In the end, speeches will make no difference. If BP can cap the well in time to prevent an absolute calamity in the gulf, the president will escape politically. If it doesn’t — if the gusher isn’t stopped before the relief wells are completed in August — it will become Obama’s Katrina.
That will be unfair, because Obama is no more responsible for the damage caused by this than Bush was for the damage caused by Katrina. But that’s the nature of American politics and its presidential cult of personality: We expect our presidents to play Superman. Helplessness, however undeniable, is no defense.
This has been an absolute PR nightmare for the Obama administration, one of their own making. There is the issue of his own administration issuing that particular rig a safety award, there is his BP donations which the media has largely been silent about, but the worst thing is that he appears to be asleep at the switch. Well Candidate Obama was quick to criticize the Bush Administration’s response to Hurricane Katrina, but doesn’t seem to accept that he is guilty of the very same thing.
Look at Nashville flooding – slow response, and now the Gulf Oil Spill, his Administration’s response has been lax. He seems to be content with finger pointing. Well, as Sarah Palin pointed out yesterday that finger pointing doesn’t in the President’s own words, “plug the damn hole.”
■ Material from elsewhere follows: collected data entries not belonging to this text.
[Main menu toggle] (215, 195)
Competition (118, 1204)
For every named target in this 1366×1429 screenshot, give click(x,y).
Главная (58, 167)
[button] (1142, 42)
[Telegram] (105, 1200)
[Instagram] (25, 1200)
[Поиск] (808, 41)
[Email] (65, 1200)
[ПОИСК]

Why was Governor Jindal forced more than a month after the start of the disaster to go on national television to beg for materials needed to tackle the oil spill and for federal approval to build offshore sand barriers that are imperative to protect his state’s coastline?
Why was no mention of the spill made by our President for days on end while Americans waited to hear if he grasped the import of his leadership on this energy issue?
Why have several countries and competent organizations who offered help or expertise in dealing with the spill not even received a response back from the Unified Area Command to this day?
The President claimed that “this notion that somehow the federal government is somehow sitting on the sidelines and for the last three or four or five weeks we’ve just been letting BP make a whole bunch of decisions is simply not true.” But, in fact, that is how U.S. Coast Guard Commandant Thad Allen described the Obama administration’s approach to this crisis: “We keep a close watch.”
Listening to the President, you get the impression he is continually surprised by the inability of various centralized government agencies to get more involved and help solve problems. His lack of executive experience might explain this because he is apparently unaware that it’s his job as a chief executive to make sure they do their jobs and help solve problems.
The fundamental problem at the core of this crisis is a lack of responsibility. (I risk the President taking my comments personally, but they’re not intended to be personal; my comments reflect what many others feel, and we just want to help him tackle this enormous spill problem.) There’s a culture of buck-passing at the heart of this administration that has caused the tragedy of a sunken oil rig to turn into a potential disaster. (emphasis mine)
He simply doesn’t know how to lead which again reinforces in my mind why people with no executive experience are not the best candidates for President. The National Republican Senatorial Committee released a video which demonstrates how bad this situation is for President Obama – liberals are now criticizing him.
Should we expect our Presidents to be "Superman"? No, but we should expect better leadership.